Il n’est pas question que Jack l’ennuie avec sa culpabilité. La réaction est immédiate et brutale : "Tu serais gentil de nous épargner les sermons, Jack. Au cas où tu serais pas au courant, c’est toi qui demandes à nous voir ces temps-ci. Alors ne me le reproche pas. […] Oui d’accord tu as une aventure. Viens pas nous faire un cirque. […] Regarde les choses en face, Jack. Si tu l’aimais tant ta Molly, tu serais pas en train de courir et de me demander de faire l’amour dès qu’elle a le dos tourné. OK, écoute moi. Je n’ai pas envie de m’enfoncer dans ce délire. Ne te fatigue pas à monter et appelle quand tu auras renoncé à ce délire."

Identification avancée : Ann est un 8 α à aile 7 de sous-type sexuel ("Possessivité").

Autres

D’autres personnages peuvent être étudiés à l’aide de l’Ennéagramme :

Molly McMullen (jouée par Connie Britton) est un 1. Elle a des valeurs strictes ("Je n’ai aucun respect pour quelqu’un qui trompe sa femme. Point final.") et vit selon des règles tout aussi catégoriques ("C’est ta famille Jack et on ne dit jamais non à la famille. Si ça les aide, c’est parfait."). Sa conception de la vie en couple est, elle aussi, très caractéristique : "Il faut tenir bon, regarder tout ce qu’on a construit dans nos vies et tâcher de se rappeler ce qu’était cet espoir qui nous avait animés." Forte, elle supporte mal les tergiversations de Jack : "C’est quoi cette lâcheté de merde. Tu me fais honte." Elle affronte directement la vie : "C’est certainement pas par la fuite qu’on pourra résoudre nos problèmes."
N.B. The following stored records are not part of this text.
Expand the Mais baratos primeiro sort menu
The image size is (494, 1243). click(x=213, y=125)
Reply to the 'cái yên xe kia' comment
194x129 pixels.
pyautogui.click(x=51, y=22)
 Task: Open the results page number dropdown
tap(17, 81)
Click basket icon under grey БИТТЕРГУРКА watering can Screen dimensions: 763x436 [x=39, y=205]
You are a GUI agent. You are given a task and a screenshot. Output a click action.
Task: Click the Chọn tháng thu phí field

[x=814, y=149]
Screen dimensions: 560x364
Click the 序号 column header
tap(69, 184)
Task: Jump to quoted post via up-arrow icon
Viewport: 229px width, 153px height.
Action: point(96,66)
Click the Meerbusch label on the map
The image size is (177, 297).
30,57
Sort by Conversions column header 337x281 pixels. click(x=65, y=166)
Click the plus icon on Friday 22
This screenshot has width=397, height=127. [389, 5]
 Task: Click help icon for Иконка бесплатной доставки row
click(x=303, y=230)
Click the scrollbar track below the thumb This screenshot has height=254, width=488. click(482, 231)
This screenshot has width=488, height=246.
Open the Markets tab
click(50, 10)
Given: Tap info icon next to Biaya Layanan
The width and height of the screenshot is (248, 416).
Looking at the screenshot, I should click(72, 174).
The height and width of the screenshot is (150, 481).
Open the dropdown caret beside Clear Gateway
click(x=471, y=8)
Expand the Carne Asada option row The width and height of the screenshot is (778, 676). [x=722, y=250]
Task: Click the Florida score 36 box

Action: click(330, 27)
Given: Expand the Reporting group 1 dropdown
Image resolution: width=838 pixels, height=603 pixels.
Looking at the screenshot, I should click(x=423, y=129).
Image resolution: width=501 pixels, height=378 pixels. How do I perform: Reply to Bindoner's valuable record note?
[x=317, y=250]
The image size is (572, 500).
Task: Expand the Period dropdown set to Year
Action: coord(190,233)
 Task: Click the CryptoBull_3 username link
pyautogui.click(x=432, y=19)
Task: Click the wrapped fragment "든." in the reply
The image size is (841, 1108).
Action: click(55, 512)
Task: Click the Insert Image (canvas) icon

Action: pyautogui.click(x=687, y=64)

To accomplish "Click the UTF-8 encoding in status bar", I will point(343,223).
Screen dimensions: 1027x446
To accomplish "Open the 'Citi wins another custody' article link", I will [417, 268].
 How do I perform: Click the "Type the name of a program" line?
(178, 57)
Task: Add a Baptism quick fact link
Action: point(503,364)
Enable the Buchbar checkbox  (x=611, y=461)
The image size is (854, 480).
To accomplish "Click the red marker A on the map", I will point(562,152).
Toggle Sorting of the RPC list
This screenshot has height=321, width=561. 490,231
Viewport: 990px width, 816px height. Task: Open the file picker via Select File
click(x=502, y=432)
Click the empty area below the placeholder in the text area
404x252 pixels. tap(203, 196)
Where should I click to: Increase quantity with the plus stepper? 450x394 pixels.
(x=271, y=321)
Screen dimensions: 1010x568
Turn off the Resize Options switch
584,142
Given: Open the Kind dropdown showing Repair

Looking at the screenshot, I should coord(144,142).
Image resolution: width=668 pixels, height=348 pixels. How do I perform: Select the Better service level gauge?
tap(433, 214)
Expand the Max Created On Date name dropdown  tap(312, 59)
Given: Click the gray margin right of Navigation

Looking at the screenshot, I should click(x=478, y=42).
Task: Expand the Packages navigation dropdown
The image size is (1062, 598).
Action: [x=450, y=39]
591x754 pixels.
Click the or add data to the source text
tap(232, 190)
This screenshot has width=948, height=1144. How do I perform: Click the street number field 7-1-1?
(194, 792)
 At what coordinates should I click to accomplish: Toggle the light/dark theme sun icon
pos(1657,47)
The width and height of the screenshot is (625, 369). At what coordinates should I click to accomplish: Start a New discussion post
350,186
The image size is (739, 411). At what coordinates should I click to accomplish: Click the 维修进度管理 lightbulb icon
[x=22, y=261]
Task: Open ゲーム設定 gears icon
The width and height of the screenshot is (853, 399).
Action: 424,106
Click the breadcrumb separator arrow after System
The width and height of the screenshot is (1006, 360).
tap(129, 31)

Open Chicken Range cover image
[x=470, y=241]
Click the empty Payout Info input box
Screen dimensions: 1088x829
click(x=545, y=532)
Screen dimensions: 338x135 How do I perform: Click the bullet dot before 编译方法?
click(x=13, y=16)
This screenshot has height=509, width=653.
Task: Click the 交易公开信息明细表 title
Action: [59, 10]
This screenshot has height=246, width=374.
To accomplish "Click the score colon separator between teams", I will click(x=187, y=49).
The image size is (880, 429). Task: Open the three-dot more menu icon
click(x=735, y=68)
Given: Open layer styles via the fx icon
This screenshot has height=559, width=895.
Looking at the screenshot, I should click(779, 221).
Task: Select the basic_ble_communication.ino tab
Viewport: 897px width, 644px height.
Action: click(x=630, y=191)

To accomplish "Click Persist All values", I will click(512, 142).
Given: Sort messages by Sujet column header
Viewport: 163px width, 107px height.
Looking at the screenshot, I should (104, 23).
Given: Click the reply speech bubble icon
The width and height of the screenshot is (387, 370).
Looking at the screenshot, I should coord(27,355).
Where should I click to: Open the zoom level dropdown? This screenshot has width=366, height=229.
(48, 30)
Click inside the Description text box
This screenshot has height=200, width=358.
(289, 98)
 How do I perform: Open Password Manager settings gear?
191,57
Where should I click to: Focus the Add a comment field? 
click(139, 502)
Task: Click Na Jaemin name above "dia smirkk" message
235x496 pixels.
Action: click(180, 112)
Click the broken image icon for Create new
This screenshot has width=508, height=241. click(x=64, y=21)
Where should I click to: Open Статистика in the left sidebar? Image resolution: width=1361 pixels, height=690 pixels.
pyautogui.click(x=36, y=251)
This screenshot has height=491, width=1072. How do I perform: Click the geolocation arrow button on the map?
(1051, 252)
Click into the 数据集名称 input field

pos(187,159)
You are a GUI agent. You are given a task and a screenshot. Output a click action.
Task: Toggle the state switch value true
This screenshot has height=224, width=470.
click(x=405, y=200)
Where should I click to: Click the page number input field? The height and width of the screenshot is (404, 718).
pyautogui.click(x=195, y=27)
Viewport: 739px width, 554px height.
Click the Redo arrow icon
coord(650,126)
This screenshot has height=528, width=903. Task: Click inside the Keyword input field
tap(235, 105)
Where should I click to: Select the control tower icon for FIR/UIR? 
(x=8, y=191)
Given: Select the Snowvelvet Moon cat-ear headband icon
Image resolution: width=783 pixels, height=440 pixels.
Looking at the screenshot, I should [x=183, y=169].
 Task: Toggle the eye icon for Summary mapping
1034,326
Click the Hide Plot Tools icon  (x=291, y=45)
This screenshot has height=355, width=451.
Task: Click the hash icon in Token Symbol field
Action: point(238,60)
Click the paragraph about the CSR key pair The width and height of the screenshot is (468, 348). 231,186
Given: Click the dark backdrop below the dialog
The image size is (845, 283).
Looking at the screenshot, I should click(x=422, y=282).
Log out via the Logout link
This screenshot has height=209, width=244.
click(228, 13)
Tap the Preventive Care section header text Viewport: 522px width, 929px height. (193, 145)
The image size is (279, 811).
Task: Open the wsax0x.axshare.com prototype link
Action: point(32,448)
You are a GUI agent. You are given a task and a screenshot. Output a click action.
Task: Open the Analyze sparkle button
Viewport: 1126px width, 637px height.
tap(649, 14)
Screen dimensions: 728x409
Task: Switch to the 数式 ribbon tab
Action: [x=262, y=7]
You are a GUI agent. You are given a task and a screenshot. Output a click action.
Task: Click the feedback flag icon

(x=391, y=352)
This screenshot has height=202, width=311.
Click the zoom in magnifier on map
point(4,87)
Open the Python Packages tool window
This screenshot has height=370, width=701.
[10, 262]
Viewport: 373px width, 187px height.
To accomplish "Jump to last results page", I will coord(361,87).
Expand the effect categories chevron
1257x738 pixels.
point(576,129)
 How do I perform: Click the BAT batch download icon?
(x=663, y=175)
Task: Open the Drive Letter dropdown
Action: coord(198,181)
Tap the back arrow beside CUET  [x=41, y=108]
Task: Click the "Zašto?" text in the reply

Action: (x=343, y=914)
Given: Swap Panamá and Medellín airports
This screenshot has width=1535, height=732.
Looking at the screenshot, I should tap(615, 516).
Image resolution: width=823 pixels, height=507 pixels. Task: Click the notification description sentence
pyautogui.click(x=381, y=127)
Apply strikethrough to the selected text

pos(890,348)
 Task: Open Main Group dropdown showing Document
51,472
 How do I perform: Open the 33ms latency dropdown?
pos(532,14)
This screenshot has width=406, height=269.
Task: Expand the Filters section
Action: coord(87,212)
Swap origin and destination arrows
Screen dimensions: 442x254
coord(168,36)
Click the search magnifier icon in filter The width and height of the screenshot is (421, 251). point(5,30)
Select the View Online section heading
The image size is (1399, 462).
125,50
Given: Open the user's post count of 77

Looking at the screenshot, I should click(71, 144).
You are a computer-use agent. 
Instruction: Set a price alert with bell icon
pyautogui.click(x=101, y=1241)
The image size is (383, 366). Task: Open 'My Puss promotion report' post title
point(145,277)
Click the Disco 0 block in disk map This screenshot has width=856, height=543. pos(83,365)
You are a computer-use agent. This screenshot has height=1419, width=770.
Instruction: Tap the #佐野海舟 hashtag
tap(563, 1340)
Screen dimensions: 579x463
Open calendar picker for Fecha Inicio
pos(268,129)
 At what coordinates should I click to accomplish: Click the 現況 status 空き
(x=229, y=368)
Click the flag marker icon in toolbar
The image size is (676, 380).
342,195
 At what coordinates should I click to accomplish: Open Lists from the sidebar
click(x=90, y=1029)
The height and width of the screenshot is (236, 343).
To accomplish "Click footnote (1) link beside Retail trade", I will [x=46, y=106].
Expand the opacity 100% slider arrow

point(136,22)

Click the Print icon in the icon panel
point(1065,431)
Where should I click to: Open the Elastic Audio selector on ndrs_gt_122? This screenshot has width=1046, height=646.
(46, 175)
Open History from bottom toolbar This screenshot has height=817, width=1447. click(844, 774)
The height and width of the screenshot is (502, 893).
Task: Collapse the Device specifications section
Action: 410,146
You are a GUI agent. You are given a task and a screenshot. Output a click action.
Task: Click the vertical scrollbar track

Jack McMullen (joué par Jack Mulcahy), très amoureux de sa femme, déchiré entre le désir et la culpabilité, considéré par ses frères comme "une sorte de vieux facho réactionnaire, de prof de morale atroce" est probablement un 9 à grosse aile 1, même si l’hypothèse inverse peut très bien être soutenue.

Audry (jouée par Maxine Bahns) est 7. Elle a beaucoup d’humour ("Qui vous a dit que la vie était correcte ?"). Elle est assez agressive avec Barry : "C’est vrai qu’on s’est déjà vu quelque part. Vous êtes l’abruti qui voulait louer mon appartement." Elle a peur de l’engagement, se protège par le mensonge ("mariée", "fiancée") et ne tient pas à épouser Barry. Même si elle l’aime, elle n’est guère disposée à la souffrance que serait le fait de l’attendre : "Barry, je suis prête à t’attendre un peu, mais pas toute ma vie." Et plus tard : "Je passerais pas trente-cinq ans de ma vie à t’attendre." Elle veut profiter de la vie : "Ce serait idiot de rater des occasions de se marrer."